Exercise requirements: The output must start at the line containing "Where should I click to: Open" in the records below and stop at the last line, matching each line exactly and leaving out every picture.

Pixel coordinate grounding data
##########
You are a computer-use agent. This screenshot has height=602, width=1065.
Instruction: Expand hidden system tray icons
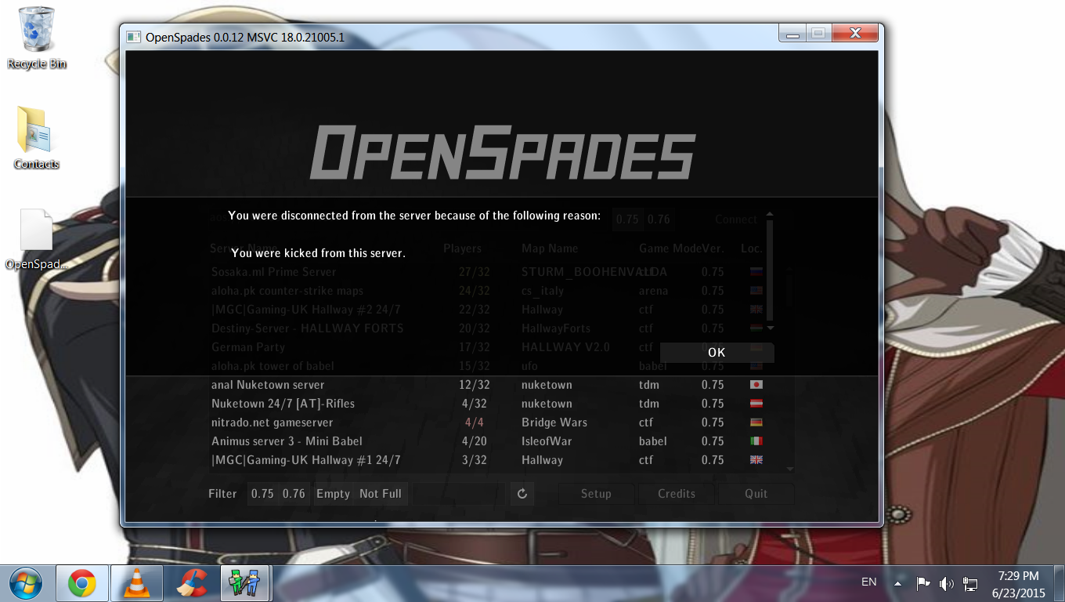point(897,582)
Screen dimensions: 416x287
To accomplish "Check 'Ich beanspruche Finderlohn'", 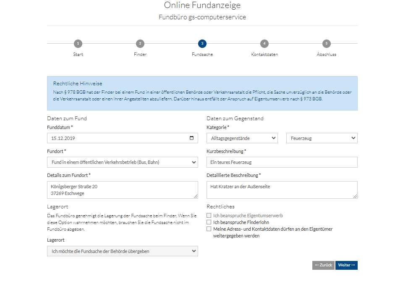I will (209, 222).
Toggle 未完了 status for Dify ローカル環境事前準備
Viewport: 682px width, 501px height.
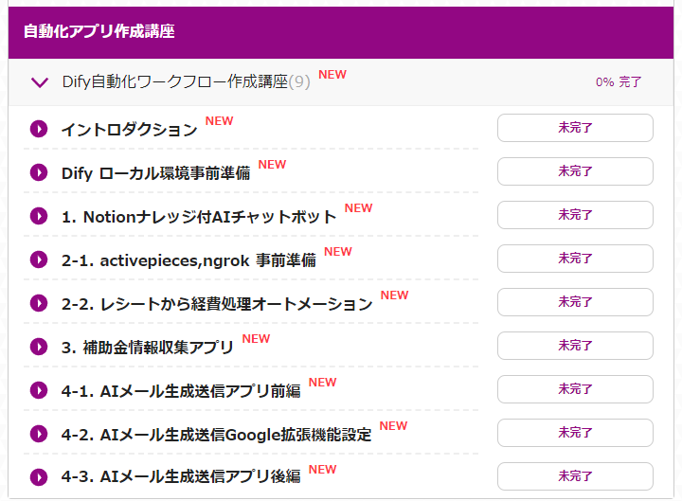click(575, 171)
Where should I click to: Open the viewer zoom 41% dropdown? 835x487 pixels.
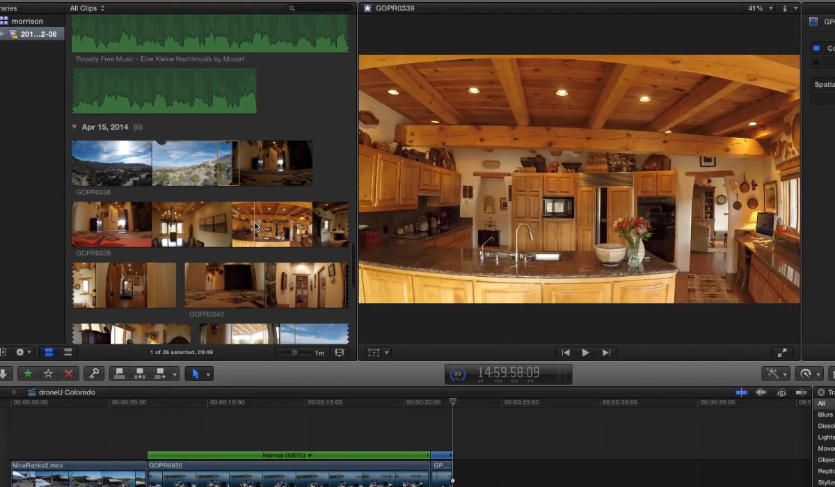758,8
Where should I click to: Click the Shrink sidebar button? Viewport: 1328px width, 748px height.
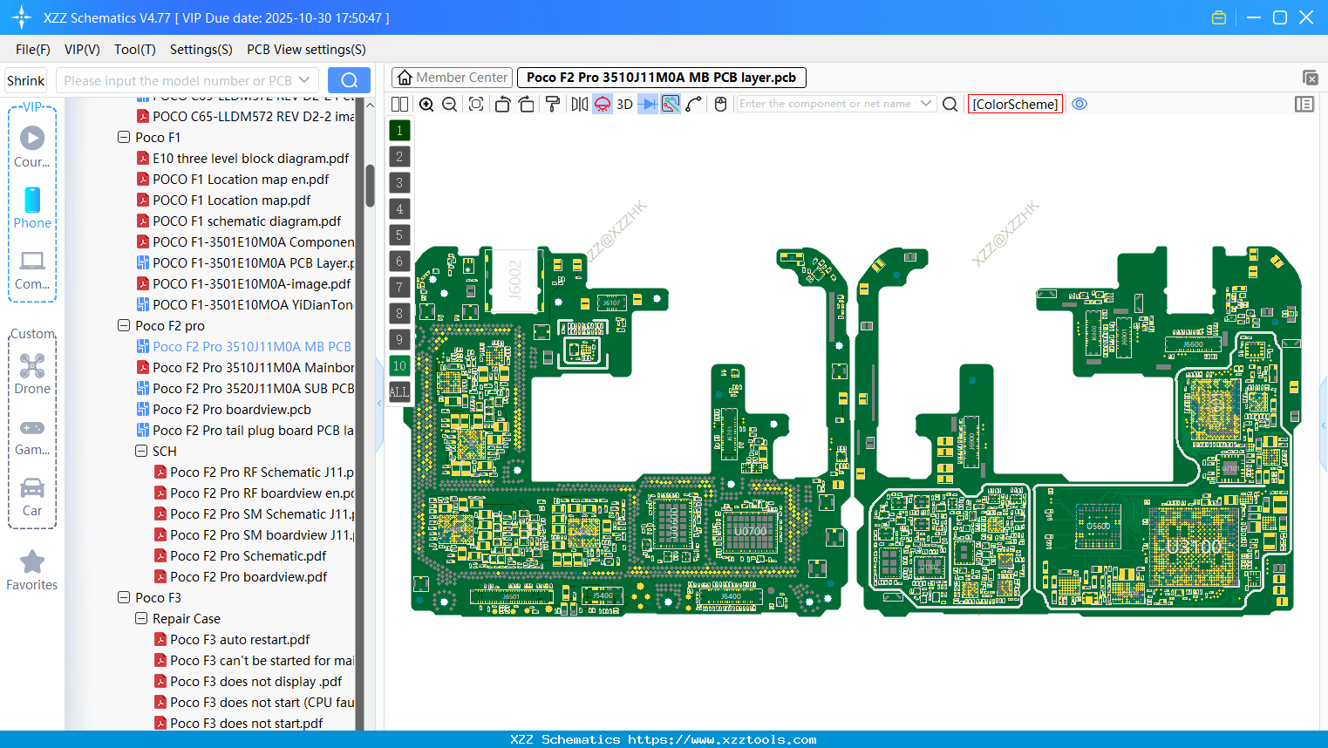click(x=24, y=79)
##########
Solution to the exercise:
Where should I click to: Open the viewer zoom 41% dropdown? 835x487 pixels.
758,8
Where should I click to: Click the Shrink sidebar button? Viewport: 1328px width, 748px height.
click(x=24, y=79)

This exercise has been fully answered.